This repository contains the implementation of a real time hand gesture recognition system developed as a finals project for the Bachelor of Engineering in Computer Engineering. The system enables users to interact with their computer through intuitive hand motions captured via a standard/integrated webcam. By processing live video feeds with deep learning models, the application identifies specific gestures and translates them into system level commands or application specific actions.
The primary goal of this project is to simplify human computer interaction by providing a natural alternative to traditional input devices. The system is particularly effective for managing media playback, navigating user interfaces, and executing repetitive tasks through simple gestures.
- Live Gesture Recognition: High frequency detection and classification of hand gestures from real time video streams.
- Hybrid 2D-3D CNN Architecture: A neural network design that utilizes 2D convolutional layers for spatial feature extraction and 3D convolutional layers for capturing temporal motion dynamics.
- Context Aware Execution: Modular design allows mapping recognized gestures to different commands based on the active application or system state.
- Support for Diverse Gestures: Pre trained to recognize various motions including swiping, sliding, thumb signals and static signs.
- Automation Integration: Leverages PyAutoGUI to simulate keyboard and mouse events across the operating system.
The application architecture is divided into three main components:
- Preprocessing Module: Handles video acquisition from the webcam, frame resizing and normalization to ensure consistent input for the neural network.
- Recognition Engine: A deep learning model that analyzes sequences of 16 frames to identify gestures with high confidence. The model utilizes spatial temporal feature extraction to distinguish between similar motions.
- Execution Layer: Maps the identified gesture to a specific system hotkey or command, enabling hands free control of the computer.
The core engine is built using PyTorch and follows a hybrid architecture:
- Spatial Feature Extractor (2D CNN): Processes individual frames to identify hand contours and positions.
- Temporal Feature Extractor (3D CNN): Analyzes the change in spatial features over time to recognize the direction and nature of the movement.

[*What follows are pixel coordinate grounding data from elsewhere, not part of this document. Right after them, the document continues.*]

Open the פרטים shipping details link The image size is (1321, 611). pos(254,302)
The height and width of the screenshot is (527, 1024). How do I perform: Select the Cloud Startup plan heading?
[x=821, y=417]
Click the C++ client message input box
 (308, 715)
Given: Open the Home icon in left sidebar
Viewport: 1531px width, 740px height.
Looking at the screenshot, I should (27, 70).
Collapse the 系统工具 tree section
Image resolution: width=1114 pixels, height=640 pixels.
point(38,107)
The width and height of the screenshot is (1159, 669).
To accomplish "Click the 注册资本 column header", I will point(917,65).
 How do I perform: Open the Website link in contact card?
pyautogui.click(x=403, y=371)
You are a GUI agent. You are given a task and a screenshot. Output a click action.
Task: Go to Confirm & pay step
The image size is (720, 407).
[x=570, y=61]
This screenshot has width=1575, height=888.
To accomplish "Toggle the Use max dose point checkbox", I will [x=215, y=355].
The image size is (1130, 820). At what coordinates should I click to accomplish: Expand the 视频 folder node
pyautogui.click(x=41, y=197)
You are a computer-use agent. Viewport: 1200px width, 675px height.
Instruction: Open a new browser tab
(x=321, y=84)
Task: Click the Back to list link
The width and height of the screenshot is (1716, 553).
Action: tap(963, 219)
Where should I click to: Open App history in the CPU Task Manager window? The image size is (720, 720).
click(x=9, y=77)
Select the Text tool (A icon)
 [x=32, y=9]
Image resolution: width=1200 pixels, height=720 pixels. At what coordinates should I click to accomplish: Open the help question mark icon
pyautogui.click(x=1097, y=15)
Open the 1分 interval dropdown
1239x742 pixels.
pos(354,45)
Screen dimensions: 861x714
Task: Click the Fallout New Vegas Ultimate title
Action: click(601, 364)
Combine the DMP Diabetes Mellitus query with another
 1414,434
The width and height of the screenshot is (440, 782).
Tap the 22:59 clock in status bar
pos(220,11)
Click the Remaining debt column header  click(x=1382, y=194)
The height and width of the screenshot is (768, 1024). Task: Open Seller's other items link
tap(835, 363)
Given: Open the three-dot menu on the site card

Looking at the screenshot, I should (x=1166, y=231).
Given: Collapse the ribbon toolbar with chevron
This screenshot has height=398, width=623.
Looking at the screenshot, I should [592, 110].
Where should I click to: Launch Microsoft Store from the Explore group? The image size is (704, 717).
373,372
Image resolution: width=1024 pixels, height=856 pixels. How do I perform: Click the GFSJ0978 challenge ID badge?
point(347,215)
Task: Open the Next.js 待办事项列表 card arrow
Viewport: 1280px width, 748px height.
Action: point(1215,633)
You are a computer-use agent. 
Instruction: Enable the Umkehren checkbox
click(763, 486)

- Classifier: A fully connected network that maps extracted features to one of 27 gesture classes.
- Python 3.6 or newer
- Standard webcam
- Hardware with CUDA support is recommended for optimal performance
-
Clone the repository:
git clone https://github.com/rishabhpatel9/Gesture-Control.git cd Gesture-Control -
Install the required dependencies:
pip install -r requirements.txt
The configs.json file contains paths for the models and datasets. For local execution, ensure that the paths for pre-trained weights in the models_jester directory are correctly configured.
To start the gesture recognition system, execute the demo.py script:
python demo.py- A preview window will appear showing the webcam feed.
- Perform gestures within the indicated green frame.
- The classified gesture and its confidence value will be displayed in the console and on screen.
- Press Q to exit the application.
The following default mappings are configured in the current version:
| Gesture | Action |
|---|---|
| Stop Sign | Open Start Menu / System Launcher |
| Thumb Up | Launch Primary Application (linked to Taskbar 1) |
| Thumb Down | Open File Explorer |
| Swiping Up | Increase Volume or Page Up |
| Swiping Down | Minimize All Windows |
| Pushing Hand Away | Zoom In |
| Pulling Hand In | Zoom Out |
- Integration of more complex gesture sequences for advanced application control.
- Adding script/macro execution for automating tasks.
- Implementation of higher precision hand tracking to improve recognition in variable lighting conditions.
- Expansion of the command mapping library to support more third party applications out of the box.
The foundational model architecture and training methodology were adapted from the RT_GestureRecognition project by Fabio Baldissera.